Slackening pace of economic activity and demand slowdown in the domestic auto industry has had an adverse impact on the domestic tyre industry during the last fiscal (2012-13).
With volumes across most auto original equipment (OE) segments (barring Light Commercial vehicles (LCVs)) declining/ flat and replacement demand continuing to remain muted, the domestic tyre industry is estimated to have recorded a modest 6-7 per cent revenue growth during the 2012-13.
As ICRA points out, “A positive emerging out of the weakness in auto demand globally has been the sharp correction witnessed in input costs of key raw materials for tyre manufacture namely natural rubber (NR), Butadiene and Caprolactum, among others that have supported the margins of tyre manufacturers.
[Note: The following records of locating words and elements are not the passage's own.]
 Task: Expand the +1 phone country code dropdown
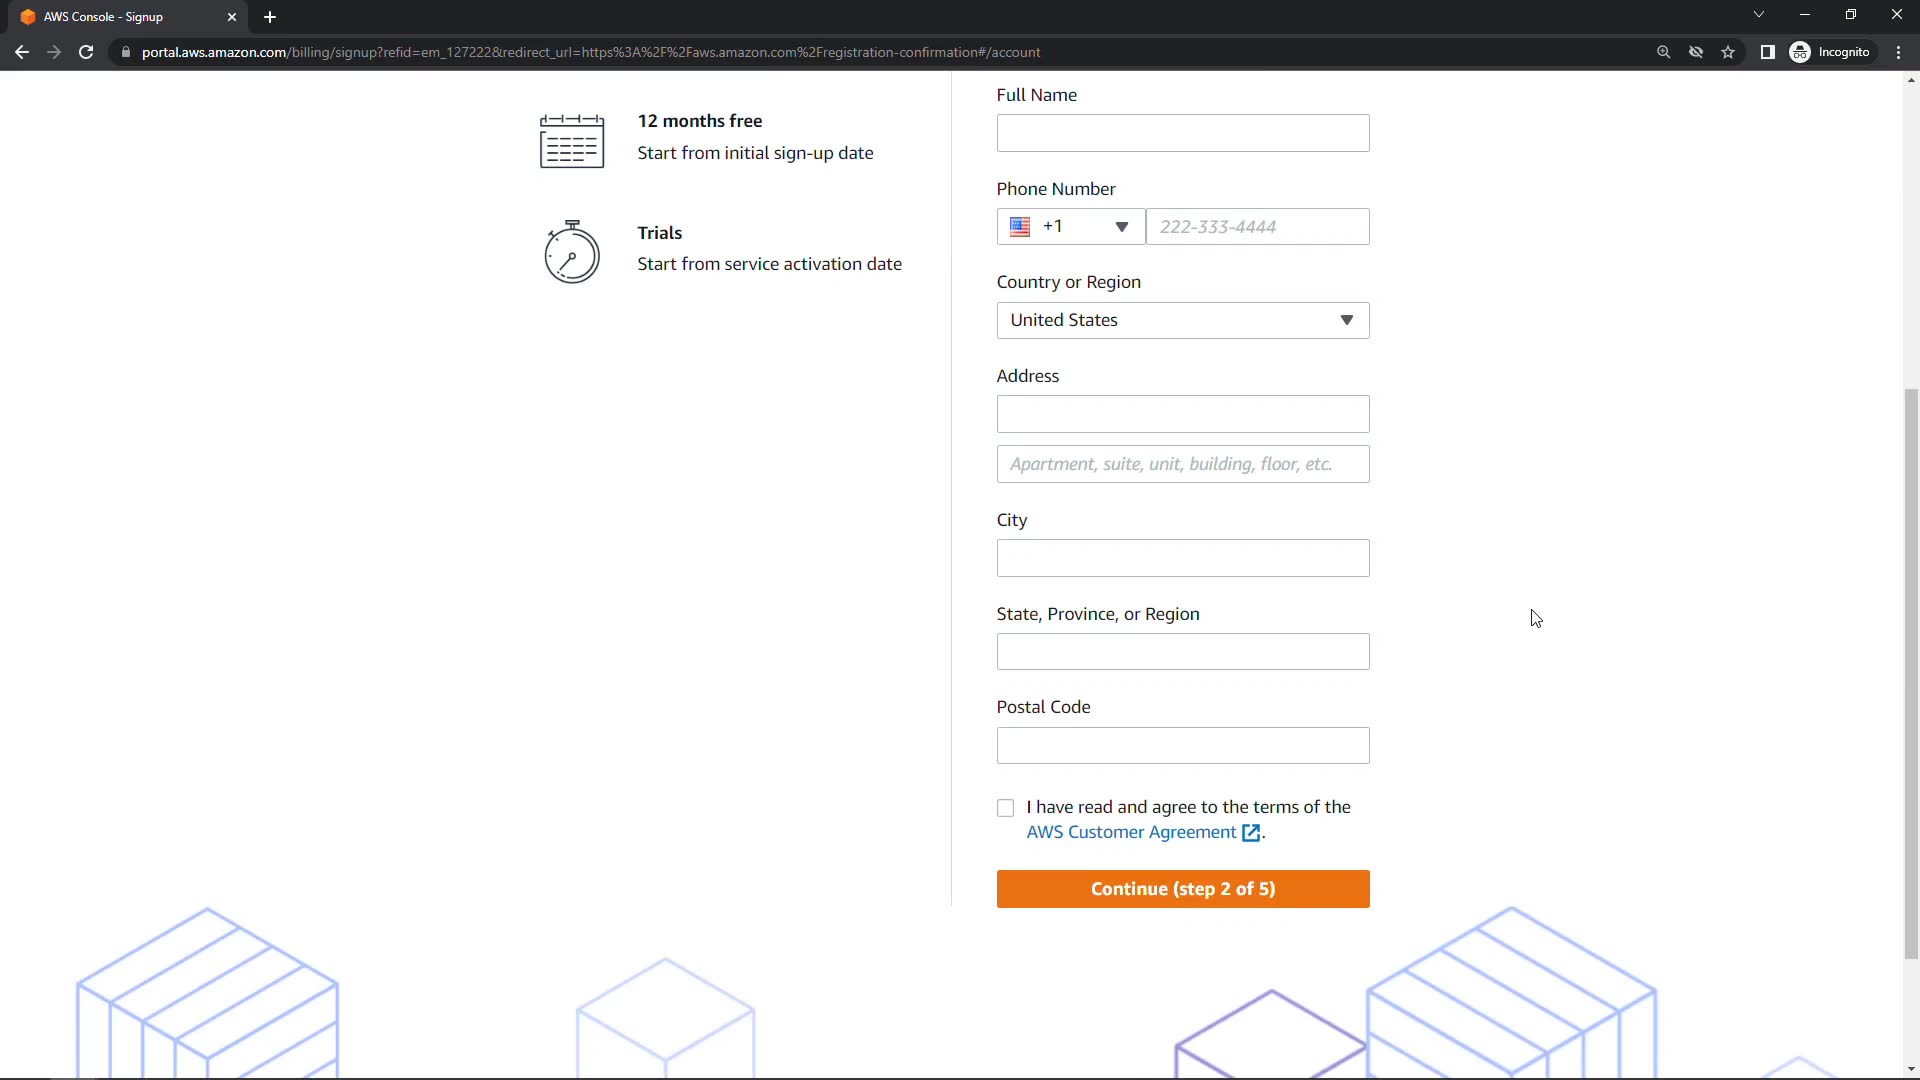point(1070,227)
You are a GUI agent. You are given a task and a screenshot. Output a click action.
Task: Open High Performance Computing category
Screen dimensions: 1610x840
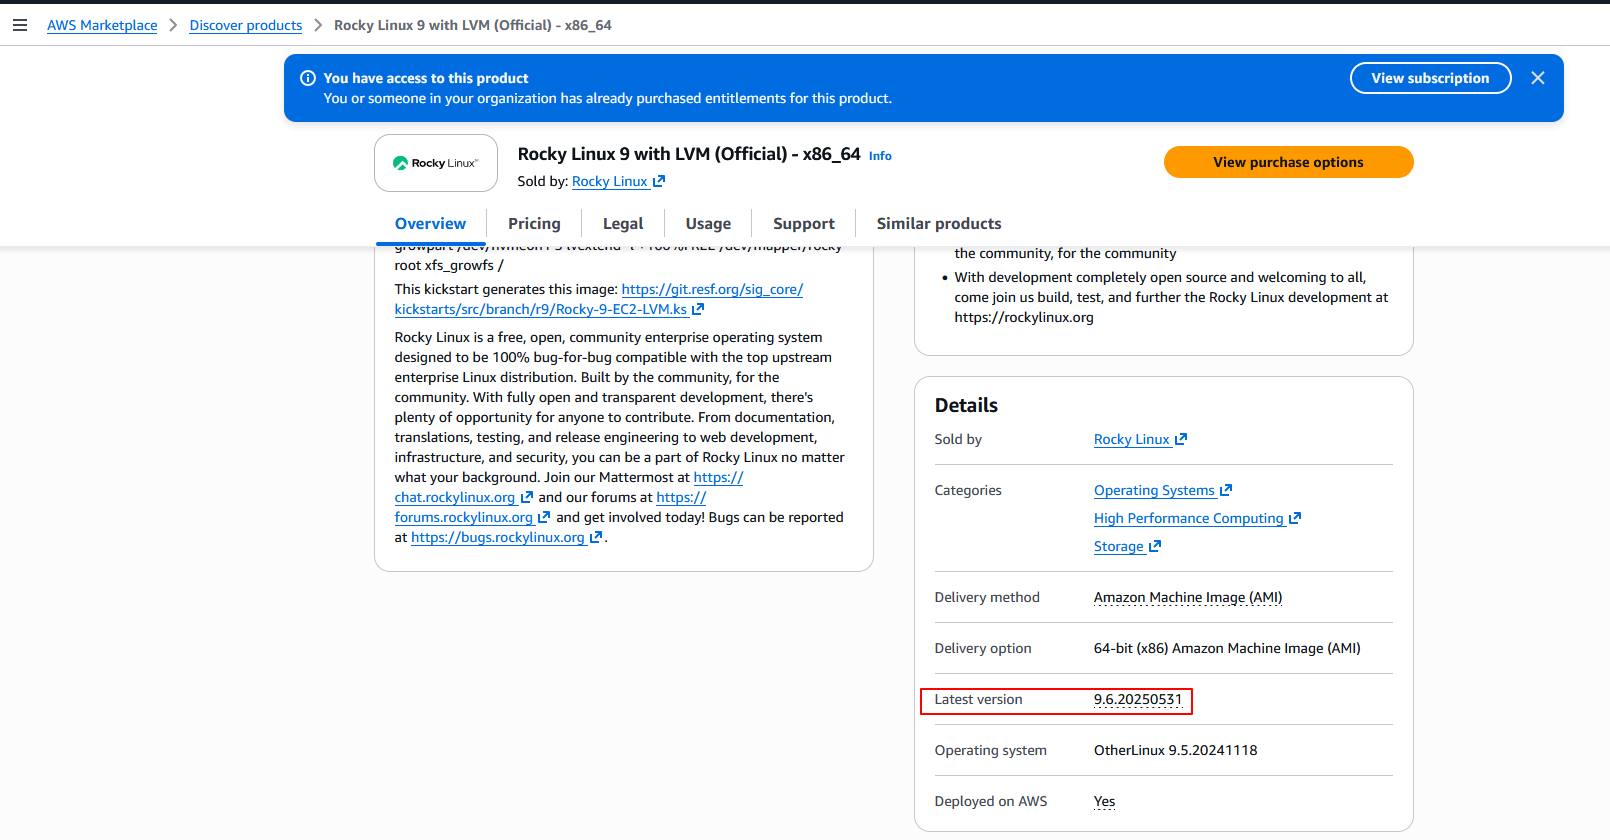pos(1188,518)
After having reached a peak of ‘ 240 per kg in April 2011, rubber prices have fallen to around ‘ 162 per kg during March 2013.”
As domestic tyre manufacturers held on to prices in the replacement markets, industry wide margins expanded by over 3.5 per cent during the nine months ended December 2012. However owing to the pileup of inventory during the fourth quarter of 2012-13, the industry has resorted to discounts and price cuts.
However, the recent government proposal to hike import duty on rubber could impact the competitiveness of the indigenous industry vis-a-vis exports.
The domestic tyre industry continued to witness healthy capacity additions during 2012-13, primarily in the truck and bus radial segment, with around 45 per cent of the proposed 24 million tyre capacities (2013 to 2015) coming on-stream during the year itself.
While the pace of additions has moderated in comparison to past years, the commissioning of such large capacities by both domestic and global tyre manufacturers is likely to create a temporary excess supply scenario over the next couple of years.